Years ago, real estate agents gathered for breakfast with wrinkled sheets of paper culled from notes that took at listing presentations. Of course, they were not listing presentations at the time. It was more like a walk around the place. Someone in the area, often a relative or a neighbor, was trusted for selling property. There were not a lot of transactions then. Many families homesteaded their land, like my great grandfather. Today the decedents of that family occupy that property, subdivided as necessary to provide homes for grown children.
Real estate information is something that people knew long before it was a database. They did not need to go to the courthouse to look up who owned a parcel. They were at the funeral when Mr. Gibbs died. They embraced his children as they mourned. They spoke in whispers about how the family wanted to transfer the deed. It was personal, and only involved a sale when there were debts that had to be settled. More often than not, trades were done within the family.
I imagine that the real estate breakfast roundtable was a noisy place in those days. Today it is MLS software. Somehow, less personally communicating facts and little humanity. But, it is efficient and effective. It’s the modern way.
I had a similar conversation regarding a family lot in Alabama recently. In this case, the lumber on the land is worth more than the land itself. Once the lumber is harvested they leave the stumps behind, rendering the land useless for farming, pasture, or households until the lumber grows back – 25 years or so. Selling the land to the lumber mill kills the land, and the family blood with it. It’s a place where generations of kin were raised. Real estate agents always shake their head when property is sold then destroyed. Looking after the land, neighborhoods, and families is always been the soulful charter. The real estate agents and brokers who were evolutionary developers of the MLS pictured it as a database only.

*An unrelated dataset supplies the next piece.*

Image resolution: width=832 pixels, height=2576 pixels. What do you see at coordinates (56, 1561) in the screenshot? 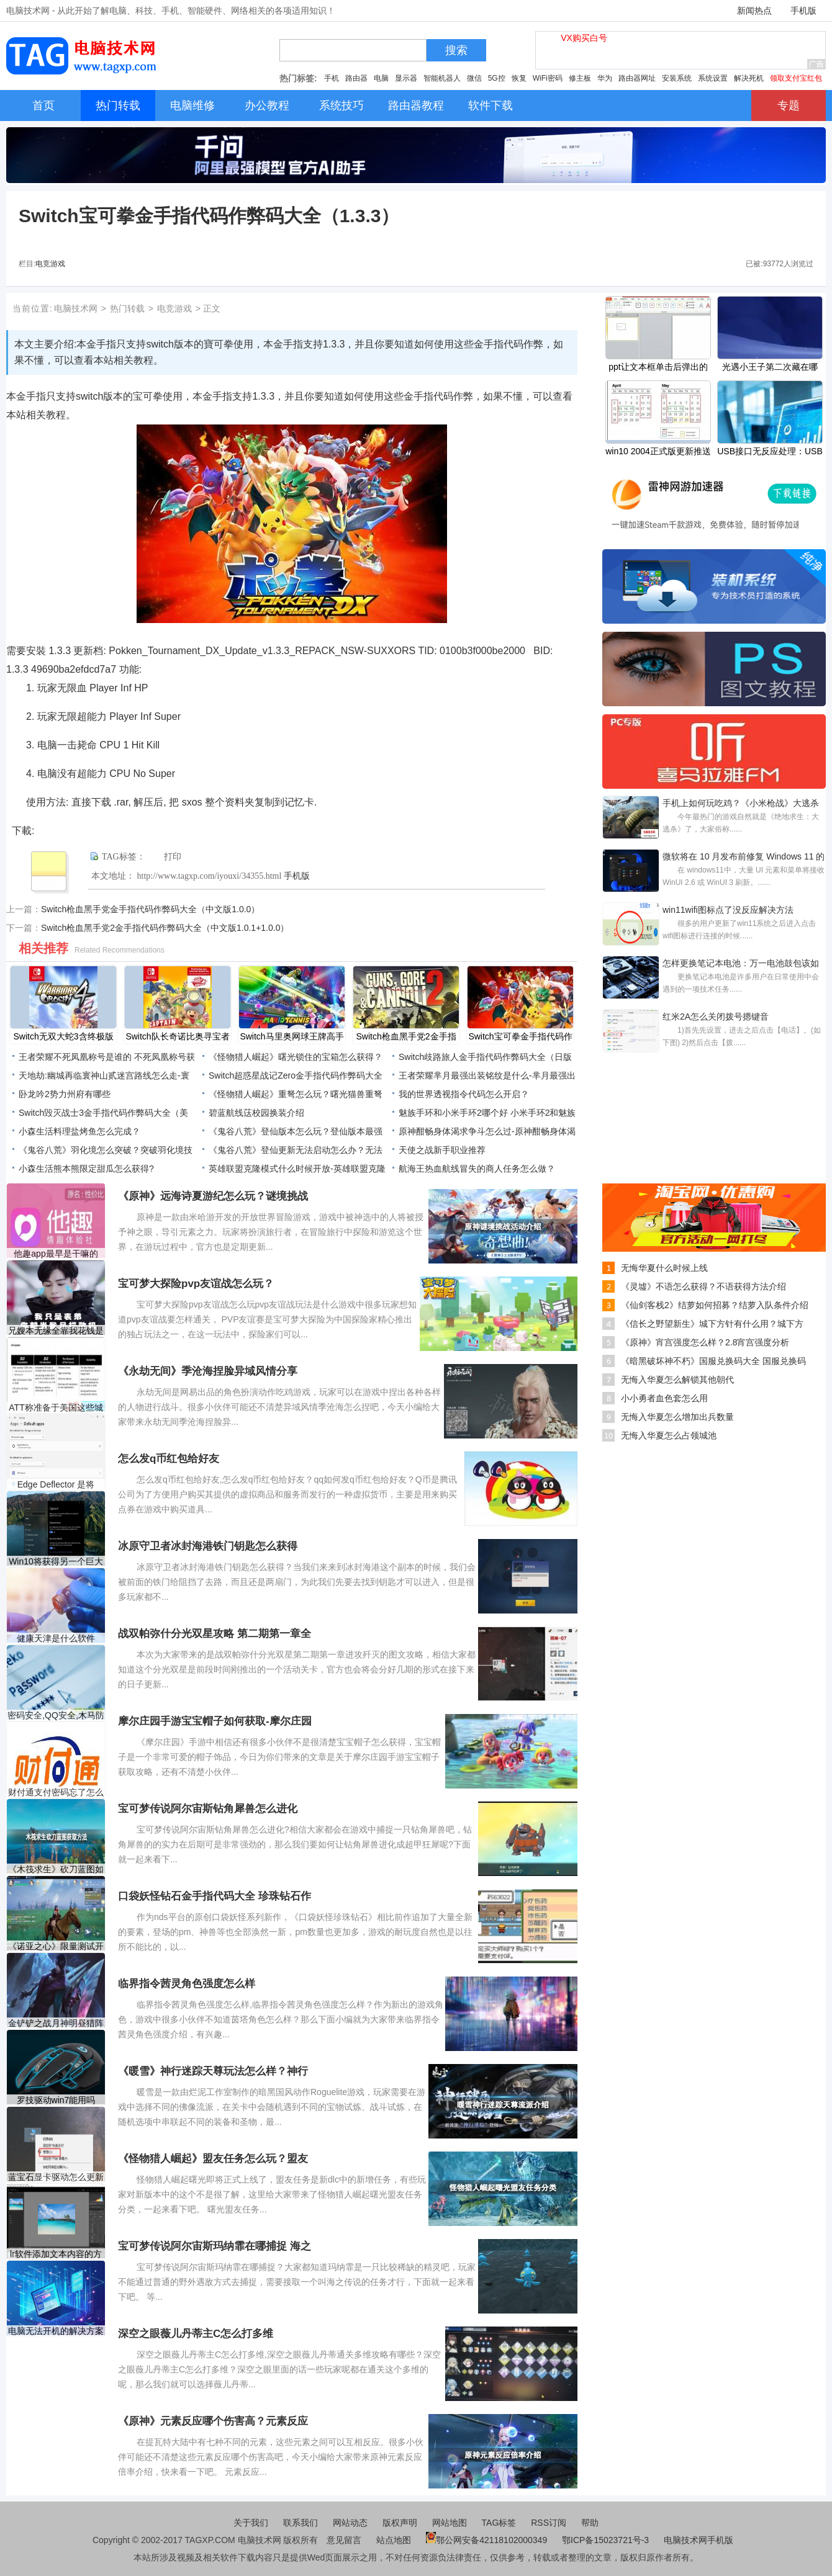
I see `Win10将获得另一个巨大的复` at bounding box center [56, 1561].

Trend 1 – MLS Agent-to-Agent Communication in the MLS
Today’s MLS is devoid of many of these stories, or as I said, humanity. They do not facilitate conversations. It is a tragic loss. Broker office meetings and the weekly Association of REALTOR® meetings are the last vestiges of that, and perhaps the most valuable. We do see some semblance emerging in Open House feedback tools. There is a little more conversational functionality in VOW solutions like Listingbook. I am not familiar with an MLS system that has chat, but it could be easily be layered in as a browser plugin. Santa Barbara AOR just installed a solution from Cisco that has chat, text, and click to call.
These types of communication solutions will support improved information sharing among REALTORS and deliver more humanity back into the MLS. I believe that is vital to the heartbeat of our industry. I hope more MLSs and vendors see the importance of this functionality. Transmitting data and allowing practitioners to communicate effectively is the next evolution of the MLS.

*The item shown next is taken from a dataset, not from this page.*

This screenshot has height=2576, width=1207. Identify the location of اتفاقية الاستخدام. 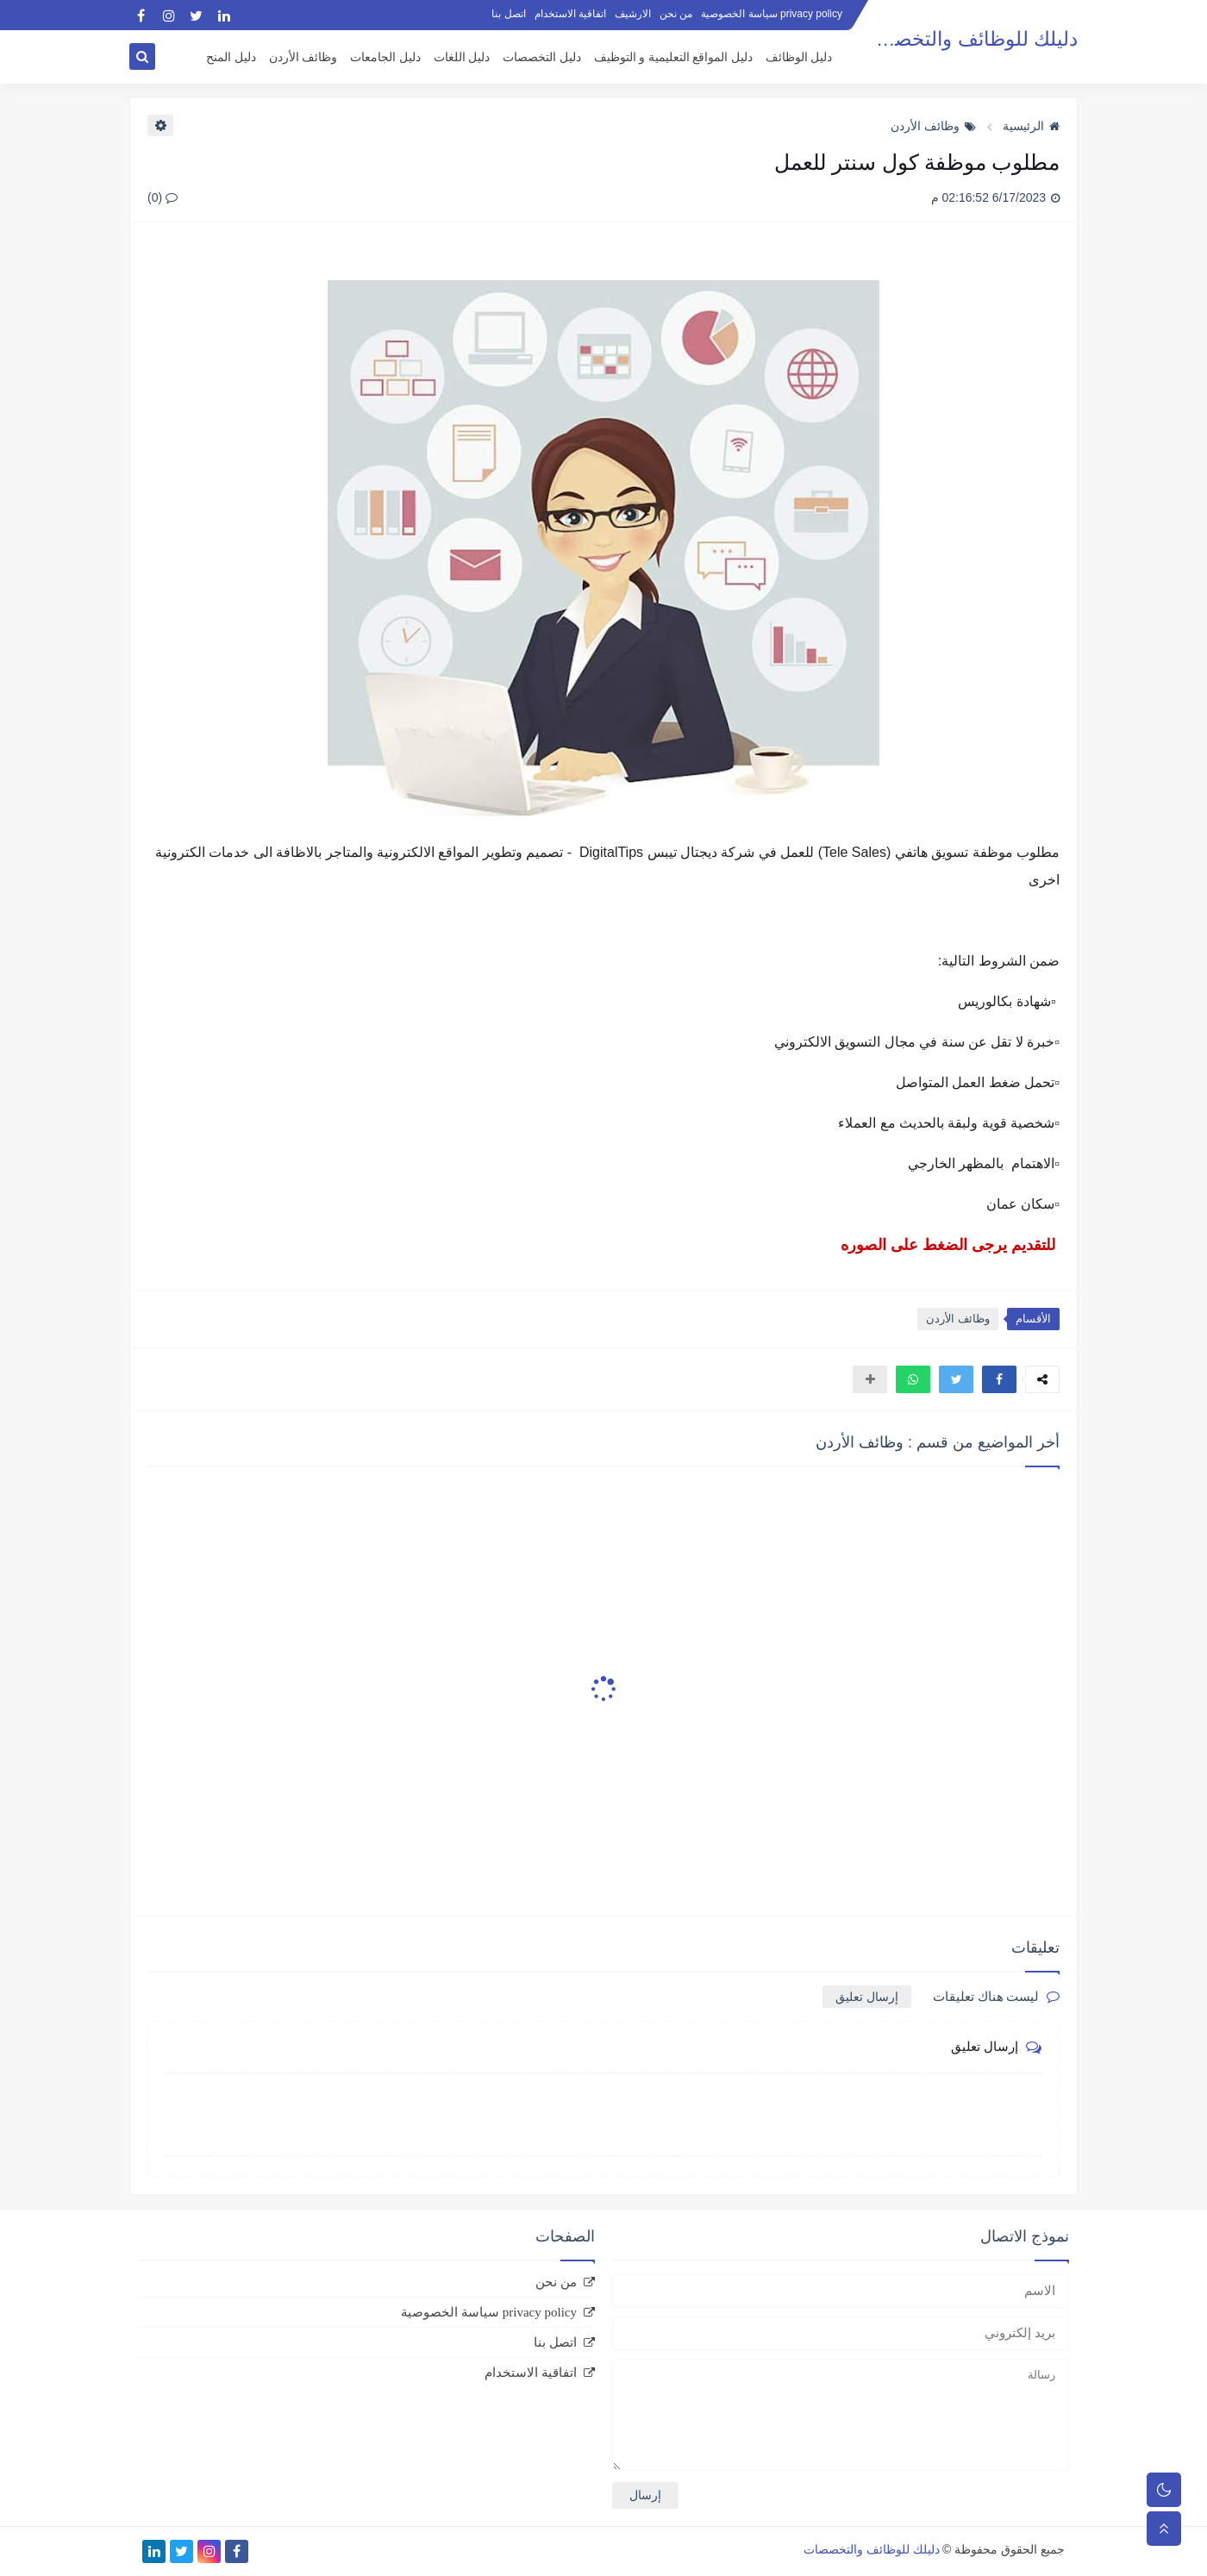
(570, 14).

Trend 2 – MLS to ASP Communications
MLSs have long suffered criticism for leveling the playing field. There are three types of MLS services. Some application services (ASP is an acronym for application service provider or, in parlance, a software developer) are considered a utility. Brokers do not see utilitarian MLS services to be a threat to their business. There are others that would be considered an agent-consumer business tool that brokers believe levels the playing field. The third category is products that fall somewhere in the middle. Boards of Directors decide where solutions fit into these categories. There is black, white and grey.
I advocated for broad MLS services against an industry executive that took the position that all MLS services level the playing field. My argument was for applications that worked together (Integrated MLS apps). I argued for applications that have a single source for customer support (the MLS). MLS applications are often delivered for pennies or dollars per user rather than tens or hundreds of dollars to independent agents or brokers. The MLS group buys save everyone in the industry money, but they do level the playing field.
I lost the argument, but we found mutual ground on an understanding that the MLS is a mutual benefit, a greater good, or as he argued, a “necessary evil.” He agreed that every market draws the lines in different ways. He also agreed that local culture should dictate policy.
The next necessary evolution of MLSs is to allow data to be communicated more effectively at a database level. MLSs need to evolve to accept data from other MLSs to promote the levels of data sharing across contiguous markets. There are many markets sharing data today, but the process for doing that is clunky amidst an environment devoid of solid API standards. The industry needs to fix this. RESO data standards, MLS rules normalization, and data flow into and out of the MLS via API are emerging. They are called Upstream by some, and Advanced Multilist Platforms by others. Two way data flow is what they amount to. These are exciting times.
I look forward to talking about these topics at the upcoming CMLS meetings and National Association of REALTOR meetings. If you like, feel free to give me a call or drop me a note with your questions or feedback.
Victor,
This was a great article.
Thank you,
~A
Thanks Amy
Victor,
Spot on analysis.
Effective communication needs to happen between all stakeholders. Many have focused on just agent-client collaboration.
The next generation of tools will facilitate collaboration agent-consumer, agent-agent, and consumer-consumer.
Aaron
HomeSpotter
You are likely one of the guys that will lead the charge Aaron.